Under Carlesimo's watch, the Nets have won six of seven, including their last four. In each of those last four games, Brooklyn has scored 100 or more points and it has only allowed its opponents to break 100 once.
Some would be inclined to call it a fluke. It's been just seven games since the Nets unceremoniously dismissed Avery Johnson, so reading into anything that has transpired thus far would be premature.
Only it isn't.
And neither is the recent play of the near $100 million-man Williams.
Over the last four games, the point guard is averaging 20 points, eight assists and four rebounds on a much-improved 51.7 percent shooting. He's also been lights-out from beyond the rainbow, knocking down 50.3 percent of his attempts.
From more arc and a better follow through on his jump shot to a more engaged handle on the offense, Williams is shining for the first time since he inked that fat contract of his over the summer.
Unlike Johnson, Carlesimo has gained the support of Williams and the rest of the Nets. His movement-heavy offense has put the ball back in Deron's hands and allowed the point guard to play how he feels most comfortable.
Williams, who is averaging 20 points per game and 8.8 assists during the Nets’ four-game winning streak heading into tonight’s game against the Suns at Barclays Center, himself (via Brian Lewis of the New York Post) isn't even shy about admitting as much either:
He’s been great for us so far, and I think all the guys responded well to him. I think all the guys like him. He’s done a great job coaching us. We lost a head coach, but then we gained another one. He’s coached a lot of teams in this league as a head coach. Like I said, he’s doing a great job.
Part of the "great job" Williams refers to is the new head coach's system.
Look closely and you'll see that Carlesimo hasn't changed much. At all. Delve even deeper, though, and you'll come to find that he's made a subtle tweak or two that has aided in Williams' offensive transformation.
The ball moves from point-to-point quicker than it did, the team has cut down in the number of isolations they run and the pick-and-roll has become a staple.
And yet, it's not just Carlesimo's willingness to play toward more of Williams' strengths. It's his personality.
His hard-hitting persona has gained him the support of this team, most notably, Williams' (via the New York Post):
P.J. and Avery have different personalities. ... [Carlesimo] gets after it. He’s yelling all practice, all game. But I think guys respect it because he’s a straight shooter. ... He’s pretty hilarious. When he’s yelling, it’s still funny. [But] he does a great job of balancing it. It’s not like he’s just screaming all the time. He’s doing a good job of teaching us as well.
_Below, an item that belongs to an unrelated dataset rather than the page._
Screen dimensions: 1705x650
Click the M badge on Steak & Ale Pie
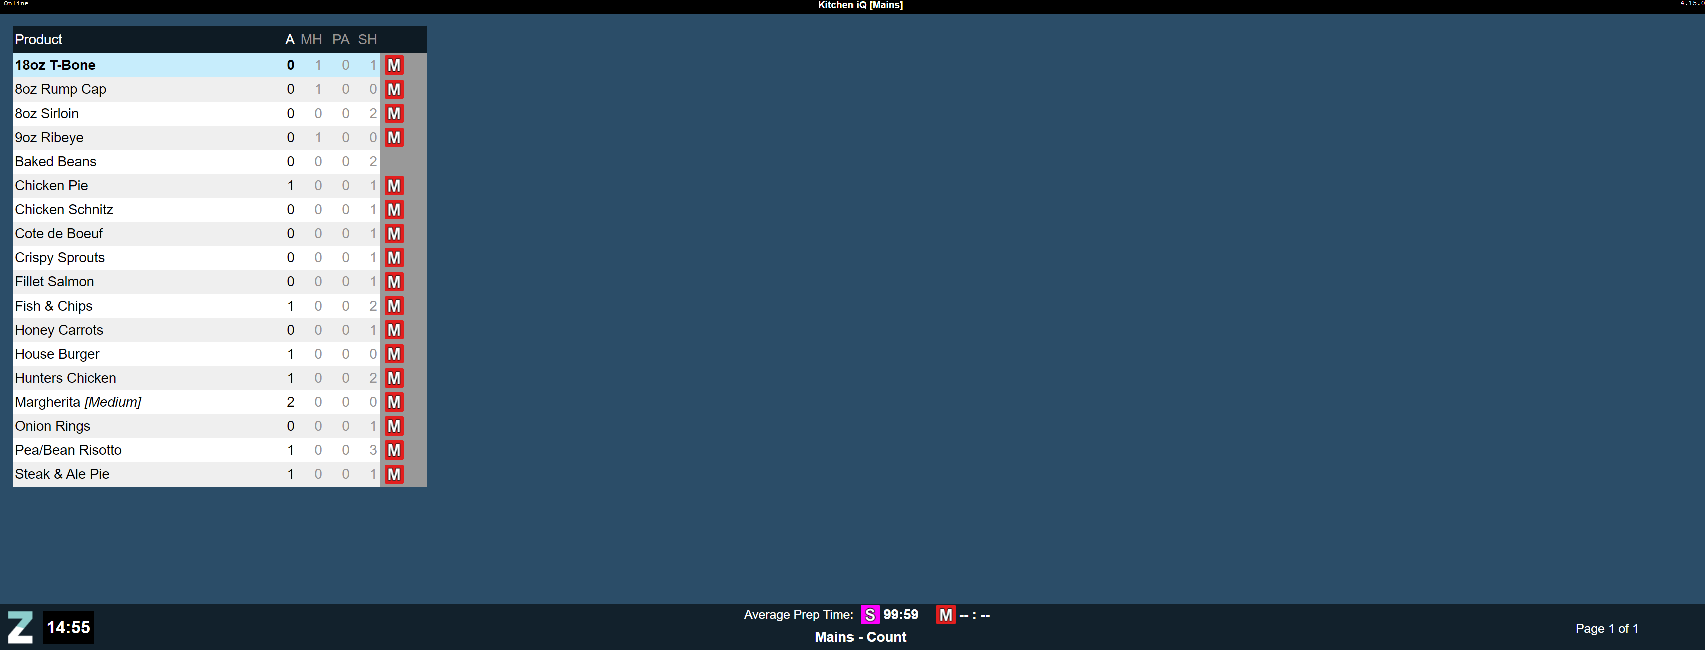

There's no better example of how Carlesimo has impacted Brooklyn and Williams then what happened after the beat down they suffered at the hands of the Spurs.
After the Nets' thrashing of the Thunder, Joe Johnson readily admitted (via ESPN.com) that Carlesimo "jumped on" his team following their performance in San Antonio:
Carlesimo jumped on us after a 31-point thumping at San Antonio two nights earlier, stressing the importance of ball movement on offense and helping each other out on defense.
To be honest, it helped. It translated into the game because we were in a spot defensively that we hadn't been in in a while. We was talking, communicating, the ball was moving great, guys were getting wide-open shots and it just kind of played into our hands.
The Nets continue to respond, as does Williams to this emphatic mindset. This team hasn't lost since their hiccup against the Spurs and Williams hasn't scored less than 15 points in a contest since that time either.
Much like Carmelo Anthony responded to Mike Woodson's coaching motifs, Williams has taken to Carlesimo.
Brooklyn fans may continue to pine for Phil Jackson or Jeff Van Gundy, but maybe the solution for this team and its star player is already haunting the sidelines.
Jerry Sloan wasn't always able to get through to Williams and Johnson's pink slip was a sure sign that he never did.
But Carlesimo has. He has helped restore a sense of confidence and purpose into the franchise cornerstone; his methods of communication have resonated with Williams.
And the point guard's production will undoubtedly register with the front office when they begin a coaching search that now has the potential to become an introspective revelation.
*All stats in this article are accurate as of January 10, 2013.